_Selected excerpt:_
· · · ·

Once in possession of the map, the individual will proceed to the different points such as a comical mural in Little Italy (for example), designed by a local artist. Nearby the treasures, it would be a good opportunity to tell a bit of the history of the city or the area itself. The person then can take a picture of the treasure or, depending on the art style, with the treasure and then collect a stamp on a café close by, giving the individual an opportunity to have brunch at a local restaurant before following to the next point on the circuit.
Before implementing the game, elements such as location, culture and history, infrastructure, development, and potential for engagement should be considered. As said before, the hunt should be designed to be easily or moderately achievable for the average individual.
The treasure’s location has the potential to highlight factors unique to the area such as culture and history. Therefore, their location has to be well thought to drive more exploration and potential development to the area. In terms of development and infrastructure, the treasures have the potential to increase the number of visitors of a certain area which can in turn further develop the region.
It is advisable that the location is not placed in an area that lacks basic infrastructure or is underdeveloped as it causes individuals to skip that specific treasure or even diminish the reputation of the entire game. Treasures should be placed and designed in such a manner that engage with their audience while at the same educate them about local culture and history.
Scavenger Hunting does not have to be costly. Yes, the city can commission a renowned artist to paint the murals or make an installation but it also has multiple avenues such as opening a contest for local artists to submit their ideas, art and time on a volunteer basis while the city pays for the materials for instance, allowing the artist to gain brand recognition while the overall city benefits.

· · · ·

(Stored records)
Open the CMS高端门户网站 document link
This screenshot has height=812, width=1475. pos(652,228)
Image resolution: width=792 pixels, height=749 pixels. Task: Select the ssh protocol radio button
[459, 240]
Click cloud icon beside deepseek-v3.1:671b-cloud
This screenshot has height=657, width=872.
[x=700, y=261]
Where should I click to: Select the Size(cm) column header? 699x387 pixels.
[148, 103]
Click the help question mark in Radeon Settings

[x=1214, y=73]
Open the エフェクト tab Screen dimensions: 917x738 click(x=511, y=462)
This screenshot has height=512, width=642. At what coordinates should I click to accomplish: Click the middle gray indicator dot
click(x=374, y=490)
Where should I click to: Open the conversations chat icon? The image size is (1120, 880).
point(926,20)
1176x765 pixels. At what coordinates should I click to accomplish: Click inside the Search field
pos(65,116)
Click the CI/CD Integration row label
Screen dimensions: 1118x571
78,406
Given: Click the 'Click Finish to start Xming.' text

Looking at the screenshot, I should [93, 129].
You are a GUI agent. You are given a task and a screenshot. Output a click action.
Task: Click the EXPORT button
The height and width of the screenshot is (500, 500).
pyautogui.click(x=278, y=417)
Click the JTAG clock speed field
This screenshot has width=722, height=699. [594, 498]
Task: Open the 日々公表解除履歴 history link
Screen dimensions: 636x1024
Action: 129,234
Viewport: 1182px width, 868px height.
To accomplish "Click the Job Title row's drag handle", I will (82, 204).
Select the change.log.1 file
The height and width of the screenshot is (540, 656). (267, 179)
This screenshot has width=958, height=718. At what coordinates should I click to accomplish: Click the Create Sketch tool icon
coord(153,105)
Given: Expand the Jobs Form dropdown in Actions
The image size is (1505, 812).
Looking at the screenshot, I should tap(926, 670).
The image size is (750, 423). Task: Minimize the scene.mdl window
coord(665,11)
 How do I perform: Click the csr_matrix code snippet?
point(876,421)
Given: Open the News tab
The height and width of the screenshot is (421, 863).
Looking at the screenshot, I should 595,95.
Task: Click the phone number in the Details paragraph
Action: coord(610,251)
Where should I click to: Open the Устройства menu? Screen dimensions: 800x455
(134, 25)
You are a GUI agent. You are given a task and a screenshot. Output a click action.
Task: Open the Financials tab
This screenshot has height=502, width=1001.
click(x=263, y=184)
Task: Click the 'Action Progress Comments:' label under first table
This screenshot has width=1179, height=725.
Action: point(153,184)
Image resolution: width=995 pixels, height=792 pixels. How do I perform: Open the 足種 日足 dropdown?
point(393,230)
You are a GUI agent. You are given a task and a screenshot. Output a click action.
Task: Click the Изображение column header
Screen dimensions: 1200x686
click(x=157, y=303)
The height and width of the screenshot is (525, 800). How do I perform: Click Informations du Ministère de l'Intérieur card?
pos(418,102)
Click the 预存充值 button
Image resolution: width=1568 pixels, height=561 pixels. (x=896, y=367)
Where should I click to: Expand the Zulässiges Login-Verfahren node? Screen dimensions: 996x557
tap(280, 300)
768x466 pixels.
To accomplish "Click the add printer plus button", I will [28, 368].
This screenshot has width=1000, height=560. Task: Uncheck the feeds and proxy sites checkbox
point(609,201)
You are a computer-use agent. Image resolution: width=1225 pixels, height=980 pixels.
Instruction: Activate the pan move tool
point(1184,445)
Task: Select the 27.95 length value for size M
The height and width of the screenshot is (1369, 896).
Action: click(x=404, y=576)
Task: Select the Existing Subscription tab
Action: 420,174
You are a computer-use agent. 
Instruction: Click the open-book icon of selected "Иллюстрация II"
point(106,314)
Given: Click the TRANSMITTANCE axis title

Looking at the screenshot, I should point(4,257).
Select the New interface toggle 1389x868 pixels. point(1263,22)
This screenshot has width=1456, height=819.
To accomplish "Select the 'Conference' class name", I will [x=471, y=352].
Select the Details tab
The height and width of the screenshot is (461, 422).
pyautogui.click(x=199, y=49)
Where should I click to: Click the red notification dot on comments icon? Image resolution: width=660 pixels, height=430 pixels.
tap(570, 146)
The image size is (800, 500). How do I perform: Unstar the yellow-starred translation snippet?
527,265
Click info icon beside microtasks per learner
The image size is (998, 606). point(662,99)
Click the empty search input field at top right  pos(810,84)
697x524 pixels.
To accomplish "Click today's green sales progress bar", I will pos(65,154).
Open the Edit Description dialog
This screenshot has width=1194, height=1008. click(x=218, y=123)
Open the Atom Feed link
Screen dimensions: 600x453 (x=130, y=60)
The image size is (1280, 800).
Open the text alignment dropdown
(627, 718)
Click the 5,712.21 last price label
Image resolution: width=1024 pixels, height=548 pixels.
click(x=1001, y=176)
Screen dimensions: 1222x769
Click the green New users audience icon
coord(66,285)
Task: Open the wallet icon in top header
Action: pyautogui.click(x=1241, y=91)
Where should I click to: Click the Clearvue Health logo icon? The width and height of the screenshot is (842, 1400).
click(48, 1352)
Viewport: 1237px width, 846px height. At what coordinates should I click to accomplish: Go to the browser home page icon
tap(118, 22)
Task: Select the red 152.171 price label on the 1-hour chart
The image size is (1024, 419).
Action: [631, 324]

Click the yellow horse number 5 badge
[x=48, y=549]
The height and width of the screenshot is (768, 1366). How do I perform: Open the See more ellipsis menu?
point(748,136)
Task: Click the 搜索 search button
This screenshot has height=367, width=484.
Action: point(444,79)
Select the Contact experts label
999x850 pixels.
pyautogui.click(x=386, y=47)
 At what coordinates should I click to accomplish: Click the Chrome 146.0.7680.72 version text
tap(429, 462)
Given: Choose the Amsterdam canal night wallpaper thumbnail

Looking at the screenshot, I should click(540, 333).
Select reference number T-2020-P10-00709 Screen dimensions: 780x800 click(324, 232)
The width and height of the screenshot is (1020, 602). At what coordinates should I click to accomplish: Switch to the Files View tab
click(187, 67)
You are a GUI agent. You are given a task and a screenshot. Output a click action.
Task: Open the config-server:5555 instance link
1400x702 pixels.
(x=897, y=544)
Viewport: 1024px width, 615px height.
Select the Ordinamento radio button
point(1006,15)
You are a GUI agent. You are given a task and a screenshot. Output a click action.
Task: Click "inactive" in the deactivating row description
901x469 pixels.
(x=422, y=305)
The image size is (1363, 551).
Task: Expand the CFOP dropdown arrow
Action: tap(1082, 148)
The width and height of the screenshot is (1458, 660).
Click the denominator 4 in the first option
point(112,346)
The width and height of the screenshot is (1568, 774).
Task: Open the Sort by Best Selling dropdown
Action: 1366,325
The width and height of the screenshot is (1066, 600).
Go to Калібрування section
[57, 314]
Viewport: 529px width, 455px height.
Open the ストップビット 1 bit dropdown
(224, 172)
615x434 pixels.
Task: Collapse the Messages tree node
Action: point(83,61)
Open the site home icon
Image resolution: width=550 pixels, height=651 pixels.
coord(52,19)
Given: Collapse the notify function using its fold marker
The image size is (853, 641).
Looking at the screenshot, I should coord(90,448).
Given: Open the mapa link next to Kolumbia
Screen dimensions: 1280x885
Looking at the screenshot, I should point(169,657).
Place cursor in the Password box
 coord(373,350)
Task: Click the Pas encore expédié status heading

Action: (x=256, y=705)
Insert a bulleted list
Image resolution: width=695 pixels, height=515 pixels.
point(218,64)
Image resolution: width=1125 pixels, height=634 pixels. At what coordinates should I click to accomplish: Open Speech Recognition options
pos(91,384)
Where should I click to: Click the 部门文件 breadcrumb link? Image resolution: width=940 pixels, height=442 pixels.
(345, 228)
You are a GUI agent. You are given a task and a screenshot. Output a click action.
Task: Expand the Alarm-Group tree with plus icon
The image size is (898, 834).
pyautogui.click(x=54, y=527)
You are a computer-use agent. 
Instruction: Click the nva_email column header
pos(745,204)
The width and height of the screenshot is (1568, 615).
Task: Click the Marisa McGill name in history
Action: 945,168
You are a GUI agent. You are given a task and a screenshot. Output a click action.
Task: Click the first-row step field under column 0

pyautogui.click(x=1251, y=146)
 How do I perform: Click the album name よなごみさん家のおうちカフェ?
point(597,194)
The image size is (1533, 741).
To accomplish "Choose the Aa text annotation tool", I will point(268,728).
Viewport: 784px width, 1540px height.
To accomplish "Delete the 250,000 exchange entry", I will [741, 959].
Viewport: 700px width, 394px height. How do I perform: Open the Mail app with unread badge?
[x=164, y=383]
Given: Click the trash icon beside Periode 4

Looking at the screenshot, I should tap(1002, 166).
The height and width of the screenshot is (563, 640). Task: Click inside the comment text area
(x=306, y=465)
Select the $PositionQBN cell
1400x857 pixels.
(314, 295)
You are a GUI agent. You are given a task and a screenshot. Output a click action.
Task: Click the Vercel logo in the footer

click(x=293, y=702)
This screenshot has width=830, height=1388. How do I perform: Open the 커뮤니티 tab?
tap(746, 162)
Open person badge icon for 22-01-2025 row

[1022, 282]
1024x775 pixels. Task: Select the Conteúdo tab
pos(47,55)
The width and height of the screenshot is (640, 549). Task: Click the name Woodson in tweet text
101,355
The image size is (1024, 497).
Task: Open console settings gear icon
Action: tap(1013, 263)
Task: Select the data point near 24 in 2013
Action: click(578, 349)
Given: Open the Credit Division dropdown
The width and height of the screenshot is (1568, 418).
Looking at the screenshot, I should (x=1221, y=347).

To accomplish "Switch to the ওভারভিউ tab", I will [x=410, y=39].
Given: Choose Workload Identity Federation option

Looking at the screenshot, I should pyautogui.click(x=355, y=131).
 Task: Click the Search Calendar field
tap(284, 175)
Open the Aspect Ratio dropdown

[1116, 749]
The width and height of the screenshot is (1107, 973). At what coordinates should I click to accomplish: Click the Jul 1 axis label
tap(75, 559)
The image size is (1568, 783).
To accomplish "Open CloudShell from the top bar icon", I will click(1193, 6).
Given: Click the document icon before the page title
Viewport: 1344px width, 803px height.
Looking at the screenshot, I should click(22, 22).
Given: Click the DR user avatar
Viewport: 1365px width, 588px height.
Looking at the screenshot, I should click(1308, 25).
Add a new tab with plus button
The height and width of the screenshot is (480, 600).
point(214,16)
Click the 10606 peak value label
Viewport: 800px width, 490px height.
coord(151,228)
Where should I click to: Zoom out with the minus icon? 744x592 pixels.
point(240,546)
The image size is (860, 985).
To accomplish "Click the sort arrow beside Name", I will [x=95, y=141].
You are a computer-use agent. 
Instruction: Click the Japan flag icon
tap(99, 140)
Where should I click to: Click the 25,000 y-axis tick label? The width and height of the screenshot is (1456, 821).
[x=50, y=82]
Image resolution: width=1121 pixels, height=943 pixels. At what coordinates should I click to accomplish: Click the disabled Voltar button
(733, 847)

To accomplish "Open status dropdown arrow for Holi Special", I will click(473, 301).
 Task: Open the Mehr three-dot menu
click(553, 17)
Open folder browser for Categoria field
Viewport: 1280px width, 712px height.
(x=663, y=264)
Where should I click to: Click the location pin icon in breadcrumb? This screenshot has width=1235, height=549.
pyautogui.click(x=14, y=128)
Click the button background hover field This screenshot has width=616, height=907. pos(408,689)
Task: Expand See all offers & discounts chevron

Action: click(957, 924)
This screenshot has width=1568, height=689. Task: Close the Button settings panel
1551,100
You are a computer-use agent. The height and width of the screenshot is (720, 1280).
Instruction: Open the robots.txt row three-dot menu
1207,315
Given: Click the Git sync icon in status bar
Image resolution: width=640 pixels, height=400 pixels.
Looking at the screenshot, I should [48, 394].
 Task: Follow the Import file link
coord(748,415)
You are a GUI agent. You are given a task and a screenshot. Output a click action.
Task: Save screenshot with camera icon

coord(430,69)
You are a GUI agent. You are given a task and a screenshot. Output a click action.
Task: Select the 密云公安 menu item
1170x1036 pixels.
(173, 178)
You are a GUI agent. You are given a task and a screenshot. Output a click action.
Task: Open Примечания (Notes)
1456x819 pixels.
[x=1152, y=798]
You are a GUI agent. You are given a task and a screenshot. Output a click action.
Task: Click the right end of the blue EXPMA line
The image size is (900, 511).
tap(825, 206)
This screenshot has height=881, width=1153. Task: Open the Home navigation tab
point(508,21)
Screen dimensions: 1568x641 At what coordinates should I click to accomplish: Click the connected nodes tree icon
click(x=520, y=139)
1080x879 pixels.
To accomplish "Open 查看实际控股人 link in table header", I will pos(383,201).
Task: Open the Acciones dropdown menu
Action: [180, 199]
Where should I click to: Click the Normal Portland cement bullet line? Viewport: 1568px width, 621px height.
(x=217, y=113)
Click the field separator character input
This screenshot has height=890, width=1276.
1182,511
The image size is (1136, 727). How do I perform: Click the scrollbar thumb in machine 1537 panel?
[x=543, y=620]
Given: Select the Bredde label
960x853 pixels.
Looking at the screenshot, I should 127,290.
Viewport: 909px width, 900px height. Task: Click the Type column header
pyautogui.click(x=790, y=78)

· · · ·

_Activity list:_
1. List the elements that the scavenger hunt passage says should be considered before the game is implemented.
2. Write what comes next in the scavenger hunt passage, picking up after its final sentence.
The stored records are separate material, unrelated to the scavenger hunt passage.

_Exercise answers:_
1.
- Location
- Culture and history
- Infrastructure
- Development
- Potential for engagement

2.
The city can also create a competition where arts students in university can compete for the ‘best mural’, the city can then create a website where people can choose their favorites (leading to increased marketing) and the city can commission an independent group to finalize the process. The private sector should also be taken into consideration by becoming co-sponsors of the initiative, this would allow the project to become less strenuous to the city. Tax deductions for commissioned public art could serve as an incentive. The use of available landmarks and prior works should also be main drivers.
Scavenger Hunt has already been implemented in different cities across the world such as Busan, South Korea and Penang, Malaysia. In the US, companies such as Let’s Roam (Google Apps) and ScavengerHunt provide guided experiences around the country. This provides tourists with a different twist to engaging and learning about local culture while also visiting unique areas of the city, providing an enriching experience that they can take back home.
In light of COVID-19, there has been a growing trend in digital scavenge hunt. This form of scavenging hunt aims to use sounds, images and other cues that can be searched or shared on the internet to engage the audience. It can be repurposed as a team-building activity, classroom teaching and leisure. Cities may still be able to engage with their audience by, for example, showing images and description of art from around the city and asking participants to find out where the image is from on Google Maps or requesting that the audience complete a sentence or find the right answer between a multiple-choice question.